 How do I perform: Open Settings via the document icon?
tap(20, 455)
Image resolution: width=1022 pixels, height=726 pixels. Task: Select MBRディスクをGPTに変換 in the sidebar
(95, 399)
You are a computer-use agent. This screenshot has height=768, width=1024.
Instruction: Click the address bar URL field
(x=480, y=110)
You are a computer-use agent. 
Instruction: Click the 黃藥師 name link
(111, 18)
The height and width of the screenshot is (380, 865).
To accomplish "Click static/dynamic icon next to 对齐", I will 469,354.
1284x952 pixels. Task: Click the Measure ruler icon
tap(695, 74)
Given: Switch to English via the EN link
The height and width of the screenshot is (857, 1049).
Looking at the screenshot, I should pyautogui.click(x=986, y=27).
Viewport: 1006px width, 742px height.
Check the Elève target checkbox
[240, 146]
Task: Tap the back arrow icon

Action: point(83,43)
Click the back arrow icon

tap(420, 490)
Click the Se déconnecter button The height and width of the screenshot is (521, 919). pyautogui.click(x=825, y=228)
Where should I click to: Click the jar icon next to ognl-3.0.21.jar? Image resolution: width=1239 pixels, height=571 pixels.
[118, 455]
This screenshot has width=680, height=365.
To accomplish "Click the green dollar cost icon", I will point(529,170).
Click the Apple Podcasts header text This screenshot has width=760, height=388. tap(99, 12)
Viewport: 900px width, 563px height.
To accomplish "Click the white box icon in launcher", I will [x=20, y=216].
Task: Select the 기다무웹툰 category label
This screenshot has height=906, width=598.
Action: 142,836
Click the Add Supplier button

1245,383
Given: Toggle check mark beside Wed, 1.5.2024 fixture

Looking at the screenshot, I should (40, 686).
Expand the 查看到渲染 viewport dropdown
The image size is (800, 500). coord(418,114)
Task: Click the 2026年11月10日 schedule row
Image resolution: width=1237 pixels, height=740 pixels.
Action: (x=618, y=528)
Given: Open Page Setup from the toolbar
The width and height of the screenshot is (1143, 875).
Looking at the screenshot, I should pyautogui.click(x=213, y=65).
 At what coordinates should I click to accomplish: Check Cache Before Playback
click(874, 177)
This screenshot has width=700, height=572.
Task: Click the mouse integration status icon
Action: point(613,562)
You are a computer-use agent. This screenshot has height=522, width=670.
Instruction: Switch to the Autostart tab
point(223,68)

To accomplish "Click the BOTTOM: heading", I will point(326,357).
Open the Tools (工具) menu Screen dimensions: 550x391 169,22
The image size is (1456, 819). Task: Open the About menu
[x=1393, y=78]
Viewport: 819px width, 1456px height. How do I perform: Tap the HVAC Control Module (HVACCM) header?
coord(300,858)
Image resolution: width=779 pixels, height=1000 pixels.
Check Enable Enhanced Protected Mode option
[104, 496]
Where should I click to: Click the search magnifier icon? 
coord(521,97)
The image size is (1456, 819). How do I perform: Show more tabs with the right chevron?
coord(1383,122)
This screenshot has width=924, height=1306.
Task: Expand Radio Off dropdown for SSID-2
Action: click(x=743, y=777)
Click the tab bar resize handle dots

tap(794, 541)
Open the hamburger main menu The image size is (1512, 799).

══════

Your assignment
Each record is to be repeated word for word, with none skipped.

Written reply
 How do I perform: Open Settings via the document icon?
tap(20, 455)
Image resolution: width=1022 pixels, height=726 pixels. Task: Select MBRディスクをGPTに変換 in the sidebar
(95, 399)
You are a computer-use agent. This screenshot has height=768, width=1024.
Instruction: Click the address bar URL field
(x=480, y=110)
You are a computer-use agent. 
Instruction: Click the 黃藥師 name link
(111, 18)
The height and width of the screenshot is (380, 865).
To accomplish "Click static/dynamic icon next to 对齐", I will 469,354.
1284x952 pixels. Task: Click the Measure ruler icon
tap(695, 74)
Given: Switch to English via the EN link
The height and width of the screenshot is (857, 1049).
Looking at the screenshot, I should pyautogui.click(x=986, y=27).
Viewport: 1006px width, 742px height.
Check the Elève target checkbox
[240, 146]
Task: Tap the back arrow icon

Action: point(83,43)
Click the back arrow icon

tap(420, 490)
Click the Se déconnecter button The height and width of the screenshot is (521, 919). pyautogui.click(x=825, y=228)
Where should I click to: Click the jar icon next to ognl-3.0.21.jar? Image resolution: width=1239 pixels, height=571 pixels.
[118, 455]
This screenshot has width=680, height=365.
To accomplish "Click the green dollar cost icon", I will point(529,170).
Click the Apple Podcasts header text This screenshot has width=760, height=388. tap(99, 12)
Viewport: 900px width, 563px height.
To accomplish "Click the white box icon in launcher", I will [x=20, y=216].
Task: Select the 기다무웹툰 category label
This screenshot has height=906, width=598.
Action: 142,836
Click the Add Supplier button

1245,383
Given: Toggle check mark beside Wed, 1.5.2024 fixture

Looking at the screenshot, I should (40, 686).
Expand the 查看到渲染 viewport dropdown
The image size is (800, 500). coord(418,114)
Task: Click the 2026年11月10日 schedule row
Image resolution: width=1237 pixels, height=740 pixels.
Action: (x=618, y=528)
Given: Open Page Setup from the toolbar
The width and height of the screenshot is (1143, 875).
Looking at the screenshot, I should pyautogui.click(x=213, y=65).
 At what coordinates should I click to accomplish: Check Cache Before Playback
click(874, 177)
This screenshot has width=700, height=572.
Task: Click the mouse integration status icon
Action: point(613,562)
You are a computer-use agent. This screenshot has height=522, width=670.
Instruction: Switch to the Autostart tab
point(223,68)

To accomplish "Click the BOTTOM: heading", I will point(326,357).
Open the Tools (工具) menu Screen dimensions: 550x391 169,22
The image size is (1456, 819). Task: Open the About menu
[x=1393, y=78]
Viewport: 819px width, 1456px height. How do I perform: Tap the HVAC Control Module (HVACCM) header?
coord(300,858)
Image resolution: width=779 pixels, height=1000 pixels.
Check Enable Enhanced Protected Mode option
[104, 496]
Where should I click to: Click the search magnifier icon? 
coord(521,97)
The image size is (1456, 819). How do I perform: Show more tabs with the right chevron?
coord(1383,122)
This screenshot has width=924, height=1306.
Task: Expand Radio Off dropdown for SSID-2
Action: click(x=743, y=777)
Click the tab bar resize handle dots

tap(794, 541)
Open the hamburger main menu The image size is (1512, 799).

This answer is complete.